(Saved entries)
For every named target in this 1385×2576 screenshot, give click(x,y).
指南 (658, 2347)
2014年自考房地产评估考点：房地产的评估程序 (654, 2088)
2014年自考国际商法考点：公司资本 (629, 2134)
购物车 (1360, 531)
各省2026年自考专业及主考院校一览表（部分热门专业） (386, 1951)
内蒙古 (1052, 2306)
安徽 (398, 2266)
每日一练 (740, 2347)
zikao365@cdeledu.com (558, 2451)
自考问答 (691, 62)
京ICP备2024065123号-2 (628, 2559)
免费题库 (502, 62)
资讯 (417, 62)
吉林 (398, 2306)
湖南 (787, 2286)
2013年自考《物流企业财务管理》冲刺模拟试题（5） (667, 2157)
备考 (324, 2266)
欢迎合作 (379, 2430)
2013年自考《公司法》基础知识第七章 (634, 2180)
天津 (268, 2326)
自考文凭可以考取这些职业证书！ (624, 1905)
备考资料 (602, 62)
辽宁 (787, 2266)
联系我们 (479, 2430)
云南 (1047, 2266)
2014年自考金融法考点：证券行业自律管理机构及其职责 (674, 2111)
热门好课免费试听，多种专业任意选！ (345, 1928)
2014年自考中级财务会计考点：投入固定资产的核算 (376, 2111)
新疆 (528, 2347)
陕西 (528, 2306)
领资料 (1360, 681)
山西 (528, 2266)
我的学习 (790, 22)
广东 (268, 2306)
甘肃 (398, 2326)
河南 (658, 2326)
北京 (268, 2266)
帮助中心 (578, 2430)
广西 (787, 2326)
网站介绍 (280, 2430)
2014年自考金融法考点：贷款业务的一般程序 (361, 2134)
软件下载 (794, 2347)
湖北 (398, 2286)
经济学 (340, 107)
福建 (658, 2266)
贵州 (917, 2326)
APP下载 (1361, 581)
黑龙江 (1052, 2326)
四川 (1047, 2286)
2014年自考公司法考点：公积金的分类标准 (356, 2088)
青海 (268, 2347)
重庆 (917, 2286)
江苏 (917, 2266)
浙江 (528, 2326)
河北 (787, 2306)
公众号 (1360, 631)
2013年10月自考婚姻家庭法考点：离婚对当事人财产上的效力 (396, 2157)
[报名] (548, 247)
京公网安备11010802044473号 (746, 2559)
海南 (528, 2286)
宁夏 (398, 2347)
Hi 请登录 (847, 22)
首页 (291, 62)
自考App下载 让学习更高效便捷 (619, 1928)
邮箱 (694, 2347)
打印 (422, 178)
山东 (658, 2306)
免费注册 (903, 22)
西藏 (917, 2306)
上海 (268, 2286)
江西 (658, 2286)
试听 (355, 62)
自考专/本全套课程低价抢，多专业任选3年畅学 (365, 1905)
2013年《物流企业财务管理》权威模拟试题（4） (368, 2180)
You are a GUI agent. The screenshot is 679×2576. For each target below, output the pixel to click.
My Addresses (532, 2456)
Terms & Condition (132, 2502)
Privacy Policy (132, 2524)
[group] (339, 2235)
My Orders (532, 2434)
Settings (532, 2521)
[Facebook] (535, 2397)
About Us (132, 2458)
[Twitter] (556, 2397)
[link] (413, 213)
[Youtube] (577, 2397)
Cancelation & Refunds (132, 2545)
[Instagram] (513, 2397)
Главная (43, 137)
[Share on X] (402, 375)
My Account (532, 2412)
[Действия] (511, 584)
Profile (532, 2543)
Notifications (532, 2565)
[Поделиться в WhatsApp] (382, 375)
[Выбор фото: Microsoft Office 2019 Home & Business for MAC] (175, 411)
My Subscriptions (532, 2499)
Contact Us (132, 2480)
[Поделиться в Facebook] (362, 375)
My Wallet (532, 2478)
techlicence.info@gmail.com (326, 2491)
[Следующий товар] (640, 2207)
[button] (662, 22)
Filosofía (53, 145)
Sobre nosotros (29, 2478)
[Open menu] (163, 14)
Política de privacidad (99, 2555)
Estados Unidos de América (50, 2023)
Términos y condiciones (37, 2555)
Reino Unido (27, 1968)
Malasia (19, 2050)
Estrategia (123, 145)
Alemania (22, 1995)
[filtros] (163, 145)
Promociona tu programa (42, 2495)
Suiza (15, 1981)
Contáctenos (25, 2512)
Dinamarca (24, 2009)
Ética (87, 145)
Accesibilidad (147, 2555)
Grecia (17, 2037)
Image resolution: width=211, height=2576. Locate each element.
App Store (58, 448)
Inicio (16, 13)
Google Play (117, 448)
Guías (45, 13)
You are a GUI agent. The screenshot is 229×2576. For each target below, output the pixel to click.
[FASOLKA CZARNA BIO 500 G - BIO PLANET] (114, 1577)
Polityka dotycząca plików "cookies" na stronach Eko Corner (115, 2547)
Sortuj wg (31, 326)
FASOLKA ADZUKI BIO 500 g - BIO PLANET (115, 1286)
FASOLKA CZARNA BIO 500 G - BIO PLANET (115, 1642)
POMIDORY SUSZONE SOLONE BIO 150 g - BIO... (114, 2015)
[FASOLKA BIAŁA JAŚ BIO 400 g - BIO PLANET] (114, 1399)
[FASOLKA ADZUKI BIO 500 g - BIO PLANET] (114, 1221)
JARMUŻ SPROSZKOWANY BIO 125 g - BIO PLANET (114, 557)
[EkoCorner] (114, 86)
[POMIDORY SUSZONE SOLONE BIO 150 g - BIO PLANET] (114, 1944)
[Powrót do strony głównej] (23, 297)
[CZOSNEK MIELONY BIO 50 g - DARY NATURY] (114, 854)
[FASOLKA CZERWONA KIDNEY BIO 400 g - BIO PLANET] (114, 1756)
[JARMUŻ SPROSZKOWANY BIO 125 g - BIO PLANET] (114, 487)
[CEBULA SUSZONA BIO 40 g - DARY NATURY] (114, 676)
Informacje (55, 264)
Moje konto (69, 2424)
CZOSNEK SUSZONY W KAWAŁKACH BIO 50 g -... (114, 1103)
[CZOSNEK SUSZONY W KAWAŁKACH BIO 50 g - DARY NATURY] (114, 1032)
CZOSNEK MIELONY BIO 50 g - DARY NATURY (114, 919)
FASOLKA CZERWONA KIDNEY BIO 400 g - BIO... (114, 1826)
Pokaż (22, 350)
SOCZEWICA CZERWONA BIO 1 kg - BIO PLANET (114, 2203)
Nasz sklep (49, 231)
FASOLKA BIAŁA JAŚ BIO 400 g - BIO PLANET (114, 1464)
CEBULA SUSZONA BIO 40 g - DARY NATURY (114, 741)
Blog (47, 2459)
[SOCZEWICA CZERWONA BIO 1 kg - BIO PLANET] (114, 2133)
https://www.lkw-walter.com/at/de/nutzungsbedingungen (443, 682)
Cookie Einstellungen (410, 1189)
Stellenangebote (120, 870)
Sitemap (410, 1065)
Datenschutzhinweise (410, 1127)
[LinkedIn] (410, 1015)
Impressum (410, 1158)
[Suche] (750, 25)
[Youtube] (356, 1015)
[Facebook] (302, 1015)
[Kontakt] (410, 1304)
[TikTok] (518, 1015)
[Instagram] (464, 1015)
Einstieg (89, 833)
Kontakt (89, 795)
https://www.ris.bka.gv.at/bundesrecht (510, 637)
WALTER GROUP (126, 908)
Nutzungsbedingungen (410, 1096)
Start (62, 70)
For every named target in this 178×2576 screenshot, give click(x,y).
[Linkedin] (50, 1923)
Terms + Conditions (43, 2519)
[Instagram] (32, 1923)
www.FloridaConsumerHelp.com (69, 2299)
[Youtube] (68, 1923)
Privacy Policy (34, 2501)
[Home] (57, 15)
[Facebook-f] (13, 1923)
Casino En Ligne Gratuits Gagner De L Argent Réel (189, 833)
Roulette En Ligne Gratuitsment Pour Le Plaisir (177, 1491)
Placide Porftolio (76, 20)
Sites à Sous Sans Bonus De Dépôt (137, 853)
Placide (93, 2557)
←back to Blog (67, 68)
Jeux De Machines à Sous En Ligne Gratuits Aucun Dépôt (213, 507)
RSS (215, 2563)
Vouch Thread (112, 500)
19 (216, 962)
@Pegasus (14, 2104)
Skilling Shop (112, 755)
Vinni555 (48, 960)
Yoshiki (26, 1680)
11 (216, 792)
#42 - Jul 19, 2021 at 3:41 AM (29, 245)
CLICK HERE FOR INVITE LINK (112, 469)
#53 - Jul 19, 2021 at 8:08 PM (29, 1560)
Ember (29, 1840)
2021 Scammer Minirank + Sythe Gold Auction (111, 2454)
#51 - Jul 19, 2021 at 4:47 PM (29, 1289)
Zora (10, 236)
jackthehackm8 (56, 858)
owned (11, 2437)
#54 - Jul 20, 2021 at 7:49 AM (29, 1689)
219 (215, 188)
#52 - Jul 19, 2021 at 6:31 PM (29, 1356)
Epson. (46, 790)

### Task prompt
The required output is the stretch of entries above from the line containing "[link] (413, 213)" through the line containing "Polityka dotycząca plików", reproduced exactly.

### Result
[link] (413, 213)
[Youtube] (577, 2397)
Cancelation & Refunds (132, 2545)
[Instagram] (513, 2397)
Главная (43, 137)
[Share on X] (402, 375)
My Account (532, 2412)
[Действия] (511, 584)
Profile (532, 2543)
Notifications (532, 2565)
[Поделиться в WhatsApp] (382, 375)
[Выбор фото: Microsoft Office 2019 Home & Business for MAC] (175, 411)
My Subscriptions (532, 2499)
Contact Us (132, 2480)
[Поделиться в Facebook] (362, 375)
My Wallet (532, 2478)
techlicence.info@gmail.com (326, 2491)
[Следующий товар] (640, 2207)
[button] (662, 22)
Filosofía (53, 145)
Sobre nosotros (29, 2478)
[Open menu] (163, 14)
Política de privacidad (99, 2555)
Estados Unidos de América (50, 2023)
Términos y condiciones (37, 2555)
Reino Unido (27, 1968)
Malasia (19, 2050)
Estrategia (123, 145)
Alemania (22, 1995)
[filtros] (163, 145)
Promociona tu programa (42, 2495)
Suiza (15, 1981)
Contáctenos (25, 2512)
Dinamarca (24, 2009)
Ética (87, 145)
Accesibilidad (147, 2555)
Grecia (17, 2037)
Image resolution: width=211, height=2576. Locate each element.
App Store (58, 448)
Inicio (16, 13)
Google Play (117, 448)
Guías (45, 13)
You are a GUI agent. The screenshot is 229×2576. For each target below, output the pixel to click.
[FASOLKA CZARNA BIO 500 G - BIO PLANET] (114, 1577)
Polityka dotycząca plików "cookies" na stronach Eko Corner (115, 2547)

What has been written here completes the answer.